● Exercise directions
An exact copy of every entry is needed, without the pictures.

[Saved entries]
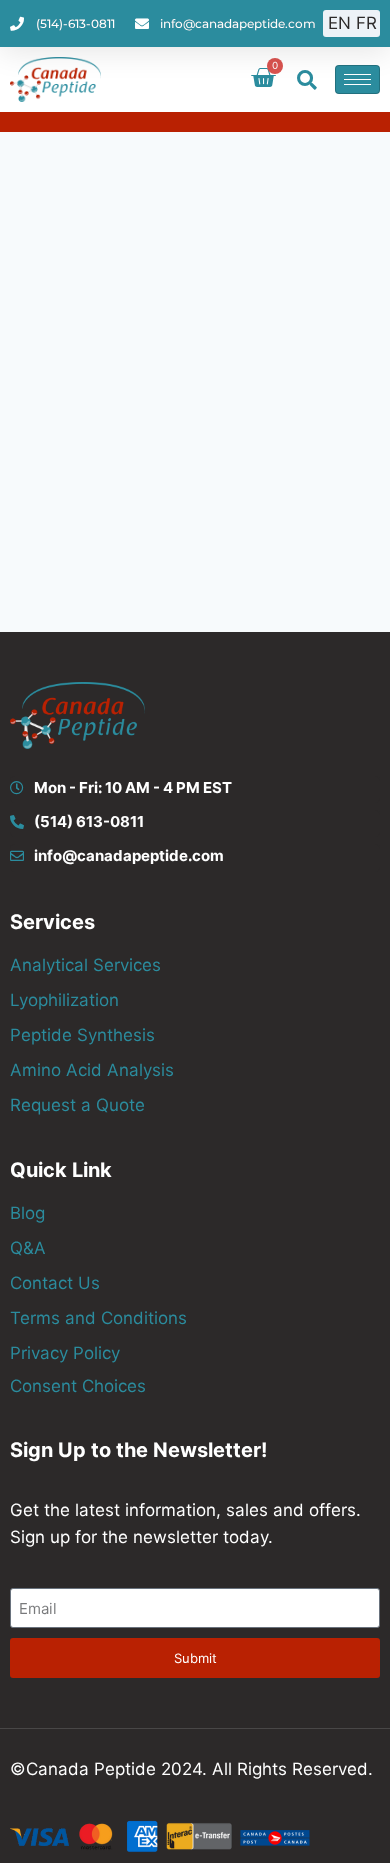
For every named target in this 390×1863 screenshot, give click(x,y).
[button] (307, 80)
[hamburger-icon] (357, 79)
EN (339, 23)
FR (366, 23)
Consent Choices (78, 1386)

● Your response
For every named target in this 390×1863 screenshot, give click(x,y).
[button] (307, 80)
[hamburger-icon] (357, 79)
EN (339, 23)
FR (366, 23)
Consent Choices (78, 1386)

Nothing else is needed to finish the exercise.